Raquette Lake ’11 was a fantastic experience. Among the many things that made it unique was the group of teachers from Thailand who joined us on our Adirondack escapade. it was great getting to know these wonderful individuals.

I wasn’t sure what to expect from the Thai teachers. I knew they undrerstood and spoke English with varied levels of proficiency, but I wondered a lot about their culture, and what it was like for them to see the many new things that we take for granted here. Certain foods, fruits, and vegetables were new or rare for them. One of the favorites was the baby carrots. One teacher asked if they grew like that or they were cut. It was a novelty for them, yet for me, it is something I see (and eat!) almost daily.

“Tom” was my spotter for the low ropes course.  He was the first Thai teacher I got to know. It was fun working together to achieve a goal, and we proudly got our picture taken together when we finished.  I also had the privilege of eating with several of the other teachers. There was a unique connection–although we had come from totally different backgrounds, cultures, and languages, we also had many things in common.

Their expressions were difficult to read sometimes…I wondered how much they were understanding, and how much was simply going too fast for them. I tried to put myself in their shoes, and decided I would be hopelessly lost if everyone around me were speaking a foreign language fluently and quickly. But I also considered the adventure…what fun! To be somewhere totally new…to be experiencing once in a lifetime opportunities.  It must be thrilling, exhausting, and frightening all at once!

One of my favorite moments was when the Thai students showed us a cultural dance and song . . . and then got us to join in!  It was fantastic to see the American students and Thai teachers working, learning, and playing together at Raquette Lake.
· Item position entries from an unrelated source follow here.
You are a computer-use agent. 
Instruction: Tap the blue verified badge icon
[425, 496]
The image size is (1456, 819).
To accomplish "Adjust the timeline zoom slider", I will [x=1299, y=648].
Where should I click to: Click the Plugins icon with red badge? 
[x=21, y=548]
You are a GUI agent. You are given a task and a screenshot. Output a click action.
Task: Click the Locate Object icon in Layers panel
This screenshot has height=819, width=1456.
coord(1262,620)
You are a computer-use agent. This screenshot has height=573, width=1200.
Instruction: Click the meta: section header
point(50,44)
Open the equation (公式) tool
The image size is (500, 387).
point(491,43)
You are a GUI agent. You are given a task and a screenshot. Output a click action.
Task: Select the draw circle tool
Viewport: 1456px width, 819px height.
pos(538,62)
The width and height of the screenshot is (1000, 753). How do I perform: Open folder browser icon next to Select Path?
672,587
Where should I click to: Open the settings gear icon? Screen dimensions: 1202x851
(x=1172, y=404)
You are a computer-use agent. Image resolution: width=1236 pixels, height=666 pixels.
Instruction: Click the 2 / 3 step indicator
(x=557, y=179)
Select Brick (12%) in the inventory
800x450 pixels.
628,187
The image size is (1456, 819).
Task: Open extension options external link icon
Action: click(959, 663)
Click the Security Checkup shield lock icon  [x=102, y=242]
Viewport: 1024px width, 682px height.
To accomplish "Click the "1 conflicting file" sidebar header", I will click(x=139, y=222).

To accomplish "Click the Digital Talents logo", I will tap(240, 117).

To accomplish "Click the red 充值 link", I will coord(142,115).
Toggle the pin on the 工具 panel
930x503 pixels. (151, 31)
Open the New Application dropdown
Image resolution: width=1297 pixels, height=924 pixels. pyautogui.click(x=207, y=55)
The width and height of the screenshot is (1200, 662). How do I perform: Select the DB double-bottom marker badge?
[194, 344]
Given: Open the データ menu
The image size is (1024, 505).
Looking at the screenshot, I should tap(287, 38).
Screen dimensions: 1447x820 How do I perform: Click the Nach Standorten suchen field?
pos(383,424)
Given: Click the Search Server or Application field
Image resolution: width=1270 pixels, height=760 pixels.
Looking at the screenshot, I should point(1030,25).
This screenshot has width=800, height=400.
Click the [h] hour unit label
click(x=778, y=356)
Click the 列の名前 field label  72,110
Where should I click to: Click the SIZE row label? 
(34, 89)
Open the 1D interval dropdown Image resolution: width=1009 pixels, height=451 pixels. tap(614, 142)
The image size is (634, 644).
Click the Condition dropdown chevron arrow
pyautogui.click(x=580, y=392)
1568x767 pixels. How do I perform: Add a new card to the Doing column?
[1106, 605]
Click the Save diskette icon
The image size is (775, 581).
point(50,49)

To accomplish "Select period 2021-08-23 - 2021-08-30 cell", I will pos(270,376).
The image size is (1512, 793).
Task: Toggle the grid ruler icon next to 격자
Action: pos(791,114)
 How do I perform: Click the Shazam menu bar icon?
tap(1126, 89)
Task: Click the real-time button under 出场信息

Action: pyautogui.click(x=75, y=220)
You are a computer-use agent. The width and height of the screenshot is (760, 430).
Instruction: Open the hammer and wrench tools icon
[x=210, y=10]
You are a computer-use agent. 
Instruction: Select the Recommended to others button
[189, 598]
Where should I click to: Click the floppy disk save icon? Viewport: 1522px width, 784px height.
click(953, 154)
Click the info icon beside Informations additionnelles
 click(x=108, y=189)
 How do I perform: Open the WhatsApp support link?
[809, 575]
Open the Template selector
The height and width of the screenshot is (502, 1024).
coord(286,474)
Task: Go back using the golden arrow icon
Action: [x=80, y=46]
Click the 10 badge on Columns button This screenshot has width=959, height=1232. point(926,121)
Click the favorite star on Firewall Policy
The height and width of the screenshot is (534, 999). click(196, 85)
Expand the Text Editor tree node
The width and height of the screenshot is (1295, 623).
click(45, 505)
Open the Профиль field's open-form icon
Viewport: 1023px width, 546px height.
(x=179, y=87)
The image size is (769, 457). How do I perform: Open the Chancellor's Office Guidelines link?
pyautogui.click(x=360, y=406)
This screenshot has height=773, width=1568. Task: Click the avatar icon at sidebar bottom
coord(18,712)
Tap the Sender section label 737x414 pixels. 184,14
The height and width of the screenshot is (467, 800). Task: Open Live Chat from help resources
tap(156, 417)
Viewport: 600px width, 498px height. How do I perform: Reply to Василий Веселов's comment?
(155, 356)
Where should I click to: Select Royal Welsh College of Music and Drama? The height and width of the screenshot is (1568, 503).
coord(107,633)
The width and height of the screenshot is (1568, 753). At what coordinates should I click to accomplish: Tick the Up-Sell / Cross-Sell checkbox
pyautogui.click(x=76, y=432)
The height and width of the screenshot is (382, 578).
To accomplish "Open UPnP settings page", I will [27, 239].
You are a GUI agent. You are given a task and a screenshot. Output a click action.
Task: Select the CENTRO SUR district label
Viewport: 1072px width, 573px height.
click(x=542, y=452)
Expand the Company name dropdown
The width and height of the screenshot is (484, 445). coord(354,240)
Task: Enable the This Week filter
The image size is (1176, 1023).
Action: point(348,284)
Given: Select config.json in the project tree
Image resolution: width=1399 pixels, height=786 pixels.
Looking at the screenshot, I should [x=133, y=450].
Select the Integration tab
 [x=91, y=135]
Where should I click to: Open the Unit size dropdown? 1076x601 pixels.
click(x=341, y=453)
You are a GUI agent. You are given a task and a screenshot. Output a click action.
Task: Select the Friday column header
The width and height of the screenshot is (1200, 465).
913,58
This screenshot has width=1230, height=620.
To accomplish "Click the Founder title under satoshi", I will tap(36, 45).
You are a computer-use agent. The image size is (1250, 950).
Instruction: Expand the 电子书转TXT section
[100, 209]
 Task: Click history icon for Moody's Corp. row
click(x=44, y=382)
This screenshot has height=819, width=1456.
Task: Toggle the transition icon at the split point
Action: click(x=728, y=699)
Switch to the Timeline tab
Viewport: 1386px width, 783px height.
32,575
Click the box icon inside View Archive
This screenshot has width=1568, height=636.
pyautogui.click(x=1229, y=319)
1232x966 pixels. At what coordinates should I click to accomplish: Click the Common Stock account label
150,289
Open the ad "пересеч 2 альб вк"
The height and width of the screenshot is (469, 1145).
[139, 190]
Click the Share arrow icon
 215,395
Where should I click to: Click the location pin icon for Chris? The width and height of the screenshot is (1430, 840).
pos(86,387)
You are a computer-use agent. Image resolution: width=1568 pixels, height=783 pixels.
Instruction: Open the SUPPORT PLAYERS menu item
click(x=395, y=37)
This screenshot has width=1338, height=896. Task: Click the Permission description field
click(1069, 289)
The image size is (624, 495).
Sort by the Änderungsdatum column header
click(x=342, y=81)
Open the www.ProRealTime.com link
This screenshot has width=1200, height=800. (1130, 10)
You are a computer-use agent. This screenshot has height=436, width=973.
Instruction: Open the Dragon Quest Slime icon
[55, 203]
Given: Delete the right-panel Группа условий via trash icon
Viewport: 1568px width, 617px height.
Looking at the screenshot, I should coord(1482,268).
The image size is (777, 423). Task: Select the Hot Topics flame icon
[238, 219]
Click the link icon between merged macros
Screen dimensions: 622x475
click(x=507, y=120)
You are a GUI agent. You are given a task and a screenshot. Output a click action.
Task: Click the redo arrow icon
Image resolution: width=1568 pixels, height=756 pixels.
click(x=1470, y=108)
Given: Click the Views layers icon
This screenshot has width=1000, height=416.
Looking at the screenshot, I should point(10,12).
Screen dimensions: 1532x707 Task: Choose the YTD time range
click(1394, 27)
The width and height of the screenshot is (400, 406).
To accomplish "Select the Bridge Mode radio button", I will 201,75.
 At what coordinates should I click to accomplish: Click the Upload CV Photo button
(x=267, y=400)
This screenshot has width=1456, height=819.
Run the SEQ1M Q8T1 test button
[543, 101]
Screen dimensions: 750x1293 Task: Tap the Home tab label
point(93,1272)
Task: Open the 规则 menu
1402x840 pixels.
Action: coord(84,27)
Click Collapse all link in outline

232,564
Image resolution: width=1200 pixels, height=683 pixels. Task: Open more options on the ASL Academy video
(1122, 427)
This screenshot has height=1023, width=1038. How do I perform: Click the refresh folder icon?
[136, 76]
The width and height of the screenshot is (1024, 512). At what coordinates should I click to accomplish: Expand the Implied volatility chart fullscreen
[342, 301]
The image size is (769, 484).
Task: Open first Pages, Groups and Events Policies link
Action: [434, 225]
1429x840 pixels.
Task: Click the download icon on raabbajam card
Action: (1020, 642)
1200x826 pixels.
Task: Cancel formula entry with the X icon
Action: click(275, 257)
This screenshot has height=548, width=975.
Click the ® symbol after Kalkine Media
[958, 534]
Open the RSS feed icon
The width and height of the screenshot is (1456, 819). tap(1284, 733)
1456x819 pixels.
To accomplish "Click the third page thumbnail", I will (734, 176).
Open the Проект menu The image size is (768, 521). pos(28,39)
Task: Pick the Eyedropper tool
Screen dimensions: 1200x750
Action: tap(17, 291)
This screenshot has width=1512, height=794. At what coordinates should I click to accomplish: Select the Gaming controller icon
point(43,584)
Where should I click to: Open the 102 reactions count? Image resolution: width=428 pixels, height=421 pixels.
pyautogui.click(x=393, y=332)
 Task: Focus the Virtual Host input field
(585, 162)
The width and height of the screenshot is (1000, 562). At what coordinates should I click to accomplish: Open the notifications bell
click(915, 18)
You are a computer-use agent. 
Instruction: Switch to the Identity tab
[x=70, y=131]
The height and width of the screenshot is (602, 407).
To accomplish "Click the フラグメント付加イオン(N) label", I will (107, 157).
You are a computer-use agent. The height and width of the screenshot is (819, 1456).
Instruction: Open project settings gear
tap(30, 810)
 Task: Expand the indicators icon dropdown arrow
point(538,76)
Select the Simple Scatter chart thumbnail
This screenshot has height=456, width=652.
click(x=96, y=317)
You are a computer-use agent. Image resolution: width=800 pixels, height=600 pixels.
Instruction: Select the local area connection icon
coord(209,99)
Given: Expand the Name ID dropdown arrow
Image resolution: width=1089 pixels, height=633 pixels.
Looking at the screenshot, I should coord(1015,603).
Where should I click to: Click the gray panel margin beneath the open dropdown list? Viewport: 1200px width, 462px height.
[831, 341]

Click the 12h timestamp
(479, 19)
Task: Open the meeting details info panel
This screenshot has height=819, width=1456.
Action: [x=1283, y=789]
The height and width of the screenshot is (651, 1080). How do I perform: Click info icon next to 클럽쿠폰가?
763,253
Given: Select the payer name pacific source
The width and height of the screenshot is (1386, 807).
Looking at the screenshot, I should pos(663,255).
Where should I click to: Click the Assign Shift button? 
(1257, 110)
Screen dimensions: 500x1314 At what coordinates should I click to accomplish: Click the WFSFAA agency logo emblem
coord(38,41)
When the Thai students visited us for the last time in class on Thursday, it was a joyful tine, but there was also sadness at their departure. It had been such a fantastic visit. One of the teachers said to me, “you are a good leader. I watched you at the camp.” I was surprised…she had been observing me, and even though she might not have caught all the words I said, somehow, something I had done had made an impression on her. I thanked her for the kind words, and I will probably never forget what she said.

All of this made me realize . . . I am developing a strong desire to go to Thailand . . . to return the call, so to speak, and go learn about THEIR culture. I don’t know if I’ll ever be able to, but it would be the adventure of a lifetime!

Although we’re from opposite sides of the world, I now feel “Thai’d” together with my brothers and sisters from the Kingdom of Thailand. They’re back in their own country by now, but they left something beautiful behind.